» **TEXTE À LIRE**:
::::

Une reprise synchrone dans les pays développés

par Christophe Morel, Chef Economiste de Groupama AM

La très bonne nouvelle vient du fait que la reprise est synchrone dans les pays développés si bien qu’elle portera la croissance mondiale en 2014 à 3,4% (contre 2,9% en 2013). Grâce au commerce international et aux politiques monétaires toujours très accommodantes, cette dynamique positive devrait s’auto-entretenir sauf à ce qu’il y ait un nouveau choc (tel qu’une forte hausse du prix du pétrole et/ou une tension marquée et brutale des taux longs).

Cette reprise comporte deux caractéristiques, 1) elle est portée par les États-Unis qui sont à nouveau le moteur de la croissance mondiale, et 2) elle est hétérogène dans le sens où toutes les zones n’en profiteront pas de la même manière :

  1. Aux États-Unis, tous les « moteurs » de la croissance devraient être au « vert » cette année. D’abord, au regard des stocks de logements, la reprise dans la construction devrait se poursuivre. Ensuite, la très forte reconstitution de profitabilité, combinée à des conditions financières très accommodantes et à l’assainissement financier des entreprises devraient permettre l’accélération de l’investissement des entreprises. Enfin, la consommation devrait bénéficier de la moindre contrainte fiscale (qui pèsera trois à quatre fois moins en 2014, autour de 0,5% du PIB contre 1,5% à 2,0% en 2013), de la poursuite de l’amélioration du marché de l’emploi et encore une fois de l’effet-richesse provenant de la revalorisation du patrimoine.

::::

» **TÂCHE DEMANDÉE A**:
Dans le listing, reprenez les lignes en commençant par celle qui contient « Where should I click to: Check » et en terminant par celle qui contient « click(x=50, y=231) », puis substituez « preview » à « thumbnail » sans rien modifier d'autre.

::::

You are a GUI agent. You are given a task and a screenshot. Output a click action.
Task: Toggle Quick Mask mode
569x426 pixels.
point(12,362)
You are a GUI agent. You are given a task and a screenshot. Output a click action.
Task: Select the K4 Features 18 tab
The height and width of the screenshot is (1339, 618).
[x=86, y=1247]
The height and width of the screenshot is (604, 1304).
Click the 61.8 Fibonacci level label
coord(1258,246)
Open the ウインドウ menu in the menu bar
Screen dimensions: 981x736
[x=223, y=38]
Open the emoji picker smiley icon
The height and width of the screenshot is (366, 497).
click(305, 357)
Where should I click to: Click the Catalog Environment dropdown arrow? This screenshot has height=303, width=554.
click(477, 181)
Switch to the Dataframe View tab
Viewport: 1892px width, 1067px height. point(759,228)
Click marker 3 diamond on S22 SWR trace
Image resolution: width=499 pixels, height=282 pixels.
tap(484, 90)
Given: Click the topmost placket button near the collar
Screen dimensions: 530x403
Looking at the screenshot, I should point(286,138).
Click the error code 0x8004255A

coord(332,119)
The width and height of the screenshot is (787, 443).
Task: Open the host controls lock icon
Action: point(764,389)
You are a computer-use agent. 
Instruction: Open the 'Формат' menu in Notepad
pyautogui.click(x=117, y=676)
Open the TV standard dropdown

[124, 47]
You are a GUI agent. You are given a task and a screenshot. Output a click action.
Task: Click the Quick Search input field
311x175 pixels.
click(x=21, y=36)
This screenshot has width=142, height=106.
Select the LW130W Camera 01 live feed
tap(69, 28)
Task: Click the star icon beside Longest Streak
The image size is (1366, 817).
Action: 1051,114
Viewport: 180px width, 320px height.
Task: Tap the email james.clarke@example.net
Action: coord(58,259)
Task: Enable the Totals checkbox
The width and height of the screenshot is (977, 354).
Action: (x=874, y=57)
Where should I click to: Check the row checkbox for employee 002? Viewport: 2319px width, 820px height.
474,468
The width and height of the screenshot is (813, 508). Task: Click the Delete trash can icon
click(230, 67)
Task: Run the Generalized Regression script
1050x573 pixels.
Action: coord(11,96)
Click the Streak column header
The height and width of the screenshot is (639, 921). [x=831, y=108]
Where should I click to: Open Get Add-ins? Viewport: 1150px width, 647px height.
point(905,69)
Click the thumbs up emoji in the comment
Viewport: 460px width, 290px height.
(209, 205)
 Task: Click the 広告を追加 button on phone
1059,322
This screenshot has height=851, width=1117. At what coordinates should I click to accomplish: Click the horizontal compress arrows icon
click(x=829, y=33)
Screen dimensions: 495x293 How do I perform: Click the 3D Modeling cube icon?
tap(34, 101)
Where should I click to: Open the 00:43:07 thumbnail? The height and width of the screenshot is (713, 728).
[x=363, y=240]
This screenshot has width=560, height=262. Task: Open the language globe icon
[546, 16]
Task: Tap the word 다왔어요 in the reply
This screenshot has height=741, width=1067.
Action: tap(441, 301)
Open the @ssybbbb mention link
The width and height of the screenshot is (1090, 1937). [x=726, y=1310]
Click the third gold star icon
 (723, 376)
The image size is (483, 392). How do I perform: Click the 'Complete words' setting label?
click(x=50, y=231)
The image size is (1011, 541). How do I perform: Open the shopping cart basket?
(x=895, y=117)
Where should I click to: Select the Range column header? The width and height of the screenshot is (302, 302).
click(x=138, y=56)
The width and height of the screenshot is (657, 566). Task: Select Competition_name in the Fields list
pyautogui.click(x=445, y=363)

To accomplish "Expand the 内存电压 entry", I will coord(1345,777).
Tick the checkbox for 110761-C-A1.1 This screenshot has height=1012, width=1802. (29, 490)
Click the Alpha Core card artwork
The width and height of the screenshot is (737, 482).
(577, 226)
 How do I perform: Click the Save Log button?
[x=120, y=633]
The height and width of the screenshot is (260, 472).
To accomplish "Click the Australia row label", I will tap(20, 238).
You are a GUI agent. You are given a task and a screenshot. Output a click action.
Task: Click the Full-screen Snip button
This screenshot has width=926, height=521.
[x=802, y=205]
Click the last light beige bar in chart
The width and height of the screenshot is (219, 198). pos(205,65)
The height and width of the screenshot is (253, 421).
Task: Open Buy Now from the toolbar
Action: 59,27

::::

» **TÂCHE DEMANDÉE B**:
Répondez aux questions suivantes d'après le texte sur la reprise synchrone.
(i) À combien la croissance mondiale devrait-elle s'élever en 2014 ?
(ii) Quel pays est présenté comme le moteur de la croissance mondiale ?
(iii) Quel poids la contrainte fiscale américaine devrait-elle représenter en 2014 ?

» **SOLUTION COMPLÈTE A**:
Where should I click to: Check the row checkbox for employee 002? Viewport: 2319px width, 820px height.
474,468
The width and height of the screenshot is (813, 508). Task: Click the Delete trash can icon
click(230, 67)
Task: Run the Generalized Regression script
1050x573 pixels.
Action: coord(11,96)
Click the Streak column header
The height and width of the screenshot is (639, 921). [x=831, y=108]
Where should I click to: Open Get Add-ins? Viewport: 1150px width, 647px height.
point(905,69)
Click the thumbs up emoji in the comment
Viewport: 460px width, 290px height.
(209, 205)
 Task: Click the 広告を追加 button on phone
1059,322
This screenshot has height=851, width=1117. At what coordinates should I click to accomplish: Click the horizontal compress arrows icon
click(x=829, y=33)
Screen dimensions: 495x293 How do I perform: Click the 3D Modeling cube icon?
tap(34, 101)
Where should I click to: Open the 00:43:07 preview? The height and width of the screenshot is (713, 728).
[x=363, y=240]
This screenshot has width=560, height=262. Task: Open the language globe icon
[546, 16]
Task: Tap the word 다왔어요 in the reply
This screenshot has height=741, width=1067.
Action: tap(441, 301)
Open the @ssybbbb mention link
The width and height of the screenshot is (1090, 1937). [x=726, y=1310]
Click the third gold star icon
 (723, 376)
The image size is (483, 392). How do I perform: Click the 'Complete words' setting label?
click(x=50, y=231)

» **SOLUTION COMPLÈTE B**:
(i) À 3,4 %.
(ii) Les États-Unis.
(iii) Environ 0,5 % du PIB.